O especialista também confirma a percepção de Kallyne e diz que o lipedema costuma dar alguns sinais já na adolescência, mas eles, geralmente, passam despercebidos.
"O lipedema é uma doença inflamatória crônica e progressiva. Então, às vezes, na adolescência, a pessoa já percebe que tem a perna uma pouco mais grossinha, com um aspecto um pouco diferente. Ao longo da da vida, passa uma gestação, tem um ciclo de ganho de peso ou de perda de peso, e a doença aparece. Geralmente, é como se você tivesse um corpo em cima e outro corpo embaixo. E, quando você emagrece, perde gordura no rosto, na cintura... mas as pernas, coxa, glúteo e, muitas vezes, a parte superior no braço não emagrecem na mesma proporção"
Gornati acrescenta que a pessoa com lipedema também têm mais facilidade de sofrer lesões vasculares, ou seja, desenvolver hematomas à menor pressão. Uma pesquisa recente conduzida pelo Centro Médico da Universidade de Vanderbilt, nos Estados Unidos, com mais de 900 pessoas, mostrou que as mulheres com lipedema têm 11 vezes mais prevalência de varizes.

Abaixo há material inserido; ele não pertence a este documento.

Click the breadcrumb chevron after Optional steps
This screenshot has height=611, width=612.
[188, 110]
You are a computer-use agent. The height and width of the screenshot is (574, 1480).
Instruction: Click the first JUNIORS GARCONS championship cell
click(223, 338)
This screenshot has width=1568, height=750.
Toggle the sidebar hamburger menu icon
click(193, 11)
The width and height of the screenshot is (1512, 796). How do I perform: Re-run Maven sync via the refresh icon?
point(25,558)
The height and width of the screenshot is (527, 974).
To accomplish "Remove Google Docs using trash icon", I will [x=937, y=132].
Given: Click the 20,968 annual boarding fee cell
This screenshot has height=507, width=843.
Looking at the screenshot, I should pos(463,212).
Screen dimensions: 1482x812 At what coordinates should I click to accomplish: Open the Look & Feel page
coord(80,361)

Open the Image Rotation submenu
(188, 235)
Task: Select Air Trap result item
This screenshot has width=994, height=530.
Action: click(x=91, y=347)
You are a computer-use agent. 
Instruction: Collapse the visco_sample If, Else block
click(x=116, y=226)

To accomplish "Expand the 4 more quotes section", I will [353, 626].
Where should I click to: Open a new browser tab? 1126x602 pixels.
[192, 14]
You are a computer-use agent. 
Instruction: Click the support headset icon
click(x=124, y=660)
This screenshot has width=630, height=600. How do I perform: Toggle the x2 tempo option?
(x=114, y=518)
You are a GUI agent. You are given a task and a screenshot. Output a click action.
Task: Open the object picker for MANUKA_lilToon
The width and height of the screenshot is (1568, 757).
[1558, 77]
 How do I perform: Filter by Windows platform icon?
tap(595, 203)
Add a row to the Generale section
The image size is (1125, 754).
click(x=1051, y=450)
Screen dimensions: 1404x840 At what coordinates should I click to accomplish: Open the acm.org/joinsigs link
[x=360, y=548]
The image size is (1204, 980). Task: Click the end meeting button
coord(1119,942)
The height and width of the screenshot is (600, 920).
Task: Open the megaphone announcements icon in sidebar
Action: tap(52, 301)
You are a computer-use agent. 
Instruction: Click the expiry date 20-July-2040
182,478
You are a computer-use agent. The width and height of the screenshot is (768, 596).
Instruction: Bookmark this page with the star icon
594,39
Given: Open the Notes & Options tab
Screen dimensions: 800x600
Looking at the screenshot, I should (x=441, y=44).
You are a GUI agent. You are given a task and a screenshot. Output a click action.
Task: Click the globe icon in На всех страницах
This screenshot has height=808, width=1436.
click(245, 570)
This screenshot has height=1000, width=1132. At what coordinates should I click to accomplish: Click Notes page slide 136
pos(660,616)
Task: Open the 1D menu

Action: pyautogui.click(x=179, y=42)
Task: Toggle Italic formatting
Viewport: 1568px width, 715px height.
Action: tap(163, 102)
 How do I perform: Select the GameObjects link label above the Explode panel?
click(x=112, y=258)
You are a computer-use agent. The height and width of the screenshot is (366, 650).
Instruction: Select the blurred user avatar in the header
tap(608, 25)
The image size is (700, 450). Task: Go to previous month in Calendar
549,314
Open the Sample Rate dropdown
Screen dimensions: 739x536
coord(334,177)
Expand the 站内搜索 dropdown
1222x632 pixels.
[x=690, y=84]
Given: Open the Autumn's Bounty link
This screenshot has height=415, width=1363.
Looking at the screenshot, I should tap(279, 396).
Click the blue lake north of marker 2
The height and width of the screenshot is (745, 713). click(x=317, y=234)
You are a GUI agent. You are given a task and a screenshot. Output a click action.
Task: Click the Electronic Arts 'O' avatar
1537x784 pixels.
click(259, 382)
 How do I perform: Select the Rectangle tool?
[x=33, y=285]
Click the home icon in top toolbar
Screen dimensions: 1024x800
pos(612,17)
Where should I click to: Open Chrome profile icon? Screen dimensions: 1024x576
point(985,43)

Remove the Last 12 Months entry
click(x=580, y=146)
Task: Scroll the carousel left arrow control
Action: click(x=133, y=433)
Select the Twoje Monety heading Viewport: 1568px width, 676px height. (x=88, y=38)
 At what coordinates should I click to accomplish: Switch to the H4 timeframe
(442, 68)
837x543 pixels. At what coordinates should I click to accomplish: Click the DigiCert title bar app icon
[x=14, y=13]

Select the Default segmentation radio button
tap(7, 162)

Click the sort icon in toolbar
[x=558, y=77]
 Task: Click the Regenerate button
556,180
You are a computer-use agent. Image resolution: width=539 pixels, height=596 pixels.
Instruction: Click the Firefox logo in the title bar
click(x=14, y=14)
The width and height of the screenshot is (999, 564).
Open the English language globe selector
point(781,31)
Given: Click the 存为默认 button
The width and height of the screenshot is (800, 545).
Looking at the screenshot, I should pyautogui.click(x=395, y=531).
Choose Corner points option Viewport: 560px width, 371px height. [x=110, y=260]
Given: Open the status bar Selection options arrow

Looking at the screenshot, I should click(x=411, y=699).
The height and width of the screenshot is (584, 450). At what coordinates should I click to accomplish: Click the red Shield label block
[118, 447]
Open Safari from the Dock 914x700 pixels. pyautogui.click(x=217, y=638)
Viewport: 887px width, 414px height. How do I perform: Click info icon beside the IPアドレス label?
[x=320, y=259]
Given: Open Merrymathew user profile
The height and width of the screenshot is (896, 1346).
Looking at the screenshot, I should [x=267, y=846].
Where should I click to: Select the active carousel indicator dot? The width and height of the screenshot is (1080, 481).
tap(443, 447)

"É uma doença que acomete tudo o que a gente chama de tecido conjuntivo frouxo. Isso inclui a gordura, mas também os vasos e as articulações. E a pessoa com lipedema tem 30% mais dificuldade de ganhar massa muscular, que é o que ajuda a proteger essas articulações. Então, ela também tende a ter hipermobilidade, frouxidão ligamental, e, quando ganha peso, acaba sobrecarregando o joelho, o quadril. Com o tempo, pode desenvolver artrose ", complementa o médico.
Por enquanto, não há medicamento para o lipedema, e o tratamento costuma envolver dieta, exercícios físicos, massagens de drenagem linfática e liberação miofacial. Em casos extremos, é possível lipoaspiração das partes mais afetadas. Kallyne destaca a diferença que essas mudanças podem fazer:
"O meu desconforto só diminuiu por causa do tratamento que eu estou fazendo, mas, quando eu não faço exercício ou saio da minha dieta, a minha perna incha ao ponto de eu engordar 2 kg de um dia para o outro".
Estigma
Após a melhora proporcionada pelo tratamento, Kallyne deseja fazer uma cirurgia plástica para retirar a pele excessiva que ficou após a perda de peso e a desinflamação do tecido adiposo. Ela torce para que novas pesquisas encontrem alternativas medicamentosas para tratar a doença.
"Eu acho que o desinteresse em pesquisas sobre a doença nas décadas passadas tem a ver com o machismo e a gordofobia. Inclusive, até hoje, muitas pessoas não procuram ajuda, porque ainda existe essa ideia na sociedade de que a pessoa está assim porque não se esforça o suficiente, não faz dieta, não faz exercício... Ainda mais sendo uma doença de mulheres".
O médico Vitor Gornati, concorda: "Eu tenho inúmeras pacientes que falam: 'Nossa, eu sofro com essa perna há 20 anos e ninguém nunca me disse que isso tinha um nome'. Tem paciente que chega a chorar no consultório, de alívio, porque, antes, elas realmente achavam que estavam daquele jeito por culpa delas, por estarem fazendo alguma coisa de errado. Ainda mais sendo uma condição relacionada à gordura, que tem todo um estigma".